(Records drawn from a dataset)

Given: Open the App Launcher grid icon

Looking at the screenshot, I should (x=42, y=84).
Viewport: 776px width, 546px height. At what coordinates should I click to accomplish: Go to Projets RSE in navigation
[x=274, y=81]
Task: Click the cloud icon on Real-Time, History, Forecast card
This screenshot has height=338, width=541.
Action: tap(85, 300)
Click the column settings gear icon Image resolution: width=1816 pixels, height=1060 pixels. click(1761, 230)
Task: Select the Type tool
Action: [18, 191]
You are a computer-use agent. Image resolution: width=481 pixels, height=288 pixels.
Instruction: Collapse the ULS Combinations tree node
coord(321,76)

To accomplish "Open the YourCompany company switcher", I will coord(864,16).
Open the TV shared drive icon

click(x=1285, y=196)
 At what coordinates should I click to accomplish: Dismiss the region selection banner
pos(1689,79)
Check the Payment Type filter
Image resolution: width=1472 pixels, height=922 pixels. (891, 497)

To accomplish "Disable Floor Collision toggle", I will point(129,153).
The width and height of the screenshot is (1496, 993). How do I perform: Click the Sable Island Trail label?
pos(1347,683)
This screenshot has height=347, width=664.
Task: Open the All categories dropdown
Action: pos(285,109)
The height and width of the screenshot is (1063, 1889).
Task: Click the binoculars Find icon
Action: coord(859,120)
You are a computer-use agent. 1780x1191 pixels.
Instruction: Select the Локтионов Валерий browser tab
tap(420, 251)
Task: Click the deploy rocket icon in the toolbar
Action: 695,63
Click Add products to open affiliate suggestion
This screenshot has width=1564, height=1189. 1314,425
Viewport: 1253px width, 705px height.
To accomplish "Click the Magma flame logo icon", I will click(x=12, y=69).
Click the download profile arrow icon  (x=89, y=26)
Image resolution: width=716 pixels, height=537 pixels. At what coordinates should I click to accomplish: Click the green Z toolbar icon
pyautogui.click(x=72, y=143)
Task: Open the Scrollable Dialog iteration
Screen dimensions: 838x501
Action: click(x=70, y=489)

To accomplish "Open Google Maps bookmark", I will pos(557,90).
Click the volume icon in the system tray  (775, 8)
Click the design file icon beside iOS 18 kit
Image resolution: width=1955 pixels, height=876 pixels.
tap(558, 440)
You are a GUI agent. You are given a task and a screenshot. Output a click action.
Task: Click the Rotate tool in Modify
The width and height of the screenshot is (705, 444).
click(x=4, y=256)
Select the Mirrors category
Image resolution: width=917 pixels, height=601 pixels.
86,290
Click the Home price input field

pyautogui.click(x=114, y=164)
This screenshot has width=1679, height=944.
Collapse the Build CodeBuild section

§ **WHAT THIS TASK INVOLVES**: Go through the records and count the lines that include "computer", then give only that number.

§ **SOLUTION BELOW**: 2